Ces pressions indiquent un nouvel environnement financier dans lequel il est de plus en plus difficile pour l'AP de payer les salaires et les retraites à temps.

L'Office de secours et de travaux des Nations unies pour les réfugiés de Palestine (UNRWA) est confronté à des défis similaires. Cette année, il enregistre un déficit de 65 millions de dollars dans son budget de base et lutte avec la diminution des financements internationaux. L'UE est le principal donateur de l'UNRWA.

"L'aide n'a pas permis de réaliser les rêves palestiniens, pas plus qu'elle n'a conduit à un développement durable.
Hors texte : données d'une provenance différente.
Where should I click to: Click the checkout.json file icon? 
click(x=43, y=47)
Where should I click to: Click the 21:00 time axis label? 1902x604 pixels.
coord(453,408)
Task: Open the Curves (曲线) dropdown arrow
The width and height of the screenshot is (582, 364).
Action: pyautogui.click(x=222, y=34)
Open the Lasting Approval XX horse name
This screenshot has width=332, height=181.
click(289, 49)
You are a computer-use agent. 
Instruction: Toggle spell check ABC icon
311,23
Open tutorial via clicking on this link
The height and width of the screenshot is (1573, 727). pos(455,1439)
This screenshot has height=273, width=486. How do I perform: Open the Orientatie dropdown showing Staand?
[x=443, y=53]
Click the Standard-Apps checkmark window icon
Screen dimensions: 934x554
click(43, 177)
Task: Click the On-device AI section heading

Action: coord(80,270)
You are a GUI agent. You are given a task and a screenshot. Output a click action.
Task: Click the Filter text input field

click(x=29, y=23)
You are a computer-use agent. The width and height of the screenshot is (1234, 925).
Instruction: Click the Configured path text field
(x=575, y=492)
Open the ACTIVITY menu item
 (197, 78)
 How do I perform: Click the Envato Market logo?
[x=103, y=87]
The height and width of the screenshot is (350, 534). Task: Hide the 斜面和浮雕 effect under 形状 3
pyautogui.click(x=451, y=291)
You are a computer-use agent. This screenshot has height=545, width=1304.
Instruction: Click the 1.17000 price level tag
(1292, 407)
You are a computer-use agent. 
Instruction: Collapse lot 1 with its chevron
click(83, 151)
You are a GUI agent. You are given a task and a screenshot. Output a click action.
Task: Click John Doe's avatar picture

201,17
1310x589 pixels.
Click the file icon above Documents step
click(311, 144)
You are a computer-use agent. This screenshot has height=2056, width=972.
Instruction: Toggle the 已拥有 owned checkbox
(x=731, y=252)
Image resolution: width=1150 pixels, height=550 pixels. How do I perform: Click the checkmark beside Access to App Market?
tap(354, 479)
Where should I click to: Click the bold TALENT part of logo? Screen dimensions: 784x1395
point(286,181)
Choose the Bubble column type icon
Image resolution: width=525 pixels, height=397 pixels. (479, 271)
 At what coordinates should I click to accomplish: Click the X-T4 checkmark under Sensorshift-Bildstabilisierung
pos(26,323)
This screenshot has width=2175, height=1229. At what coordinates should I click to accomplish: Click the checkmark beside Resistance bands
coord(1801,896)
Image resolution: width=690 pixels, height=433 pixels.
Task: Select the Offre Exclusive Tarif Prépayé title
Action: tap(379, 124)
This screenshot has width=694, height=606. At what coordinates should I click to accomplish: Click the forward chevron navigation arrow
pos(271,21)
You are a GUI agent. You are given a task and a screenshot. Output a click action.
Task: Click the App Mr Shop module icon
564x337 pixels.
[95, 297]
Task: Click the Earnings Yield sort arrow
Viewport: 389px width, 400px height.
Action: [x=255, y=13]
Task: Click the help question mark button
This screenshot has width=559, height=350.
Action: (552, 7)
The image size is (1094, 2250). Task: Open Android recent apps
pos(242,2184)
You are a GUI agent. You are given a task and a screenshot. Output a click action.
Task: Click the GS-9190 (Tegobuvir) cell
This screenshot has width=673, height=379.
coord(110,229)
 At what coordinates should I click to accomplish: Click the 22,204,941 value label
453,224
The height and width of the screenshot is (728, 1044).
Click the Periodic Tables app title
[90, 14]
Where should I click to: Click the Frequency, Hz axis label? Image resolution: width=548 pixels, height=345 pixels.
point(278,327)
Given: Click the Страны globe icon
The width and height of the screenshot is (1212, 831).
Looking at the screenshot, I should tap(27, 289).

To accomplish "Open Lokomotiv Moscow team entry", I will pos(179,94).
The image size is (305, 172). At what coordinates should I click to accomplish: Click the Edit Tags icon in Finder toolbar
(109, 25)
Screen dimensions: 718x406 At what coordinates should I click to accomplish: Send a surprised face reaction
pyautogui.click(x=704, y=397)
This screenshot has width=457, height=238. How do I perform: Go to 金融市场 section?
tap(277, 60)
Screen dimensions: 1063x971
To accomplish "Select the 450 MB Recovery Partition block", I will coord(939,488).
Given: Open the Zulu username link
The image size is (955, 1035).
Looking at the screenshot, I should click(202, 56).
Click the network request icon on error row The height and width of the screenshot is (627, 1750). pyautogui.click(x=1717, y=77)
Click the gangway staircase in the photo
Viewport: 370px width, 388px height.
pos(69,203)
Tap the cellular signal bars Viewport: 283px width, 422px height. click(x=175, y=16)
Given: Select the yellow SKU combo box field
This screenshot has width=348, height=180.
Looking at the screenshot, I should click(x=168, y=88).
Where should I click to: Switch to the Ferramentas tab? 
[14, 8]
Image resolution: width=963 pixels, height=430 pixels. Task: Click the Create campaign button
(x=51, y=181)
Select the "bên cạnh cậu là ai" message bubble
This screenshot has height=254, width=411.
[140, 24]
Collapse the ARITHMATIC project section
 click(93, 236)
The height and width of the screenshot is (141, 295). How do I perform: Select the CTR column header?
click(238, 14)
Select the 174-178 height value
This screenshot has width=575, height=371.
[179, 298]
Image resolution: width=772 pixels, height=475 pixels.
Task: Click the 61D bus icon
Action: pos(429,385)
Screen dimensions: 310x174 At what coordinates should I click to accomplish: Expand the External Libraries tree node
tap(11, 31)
L'indépendance est aujourd'hui plus éloignée qu'il y a 20 ans," a dit à IRIN Alaa Tartir, directeur de programme à Al-Shabaka: The Palestinian Policy Network.

Malgré les contradictions de la politique d'aide de l'UE, il est clair que sans son aide, la situation humanitaire dans les TOP s'aggraverait considérablement.

"Si nous arrivons à une situation où il n'y a plus d'aide pour les employés de l'AP, qui comblera ce vide ? Cela aura de graves conséquences humanitaires," a déclaré Tommaso Fabri, chef du bureau de Jérusalem de Médecins Sans Frontières.

Saïd Samara, 49 ans, professeur au lycée-internat de Ramallah, est l'un des bénéficiaires de l'aide directe de l'UE.

"En tant qu'enseignant, j'espère que cette aide continuera. Mais en tant qu'enseignant, et pour mes élèves, j'ai aussi besoin d'un peu d'espoir pour un pays palestinien indépendant," dit-il.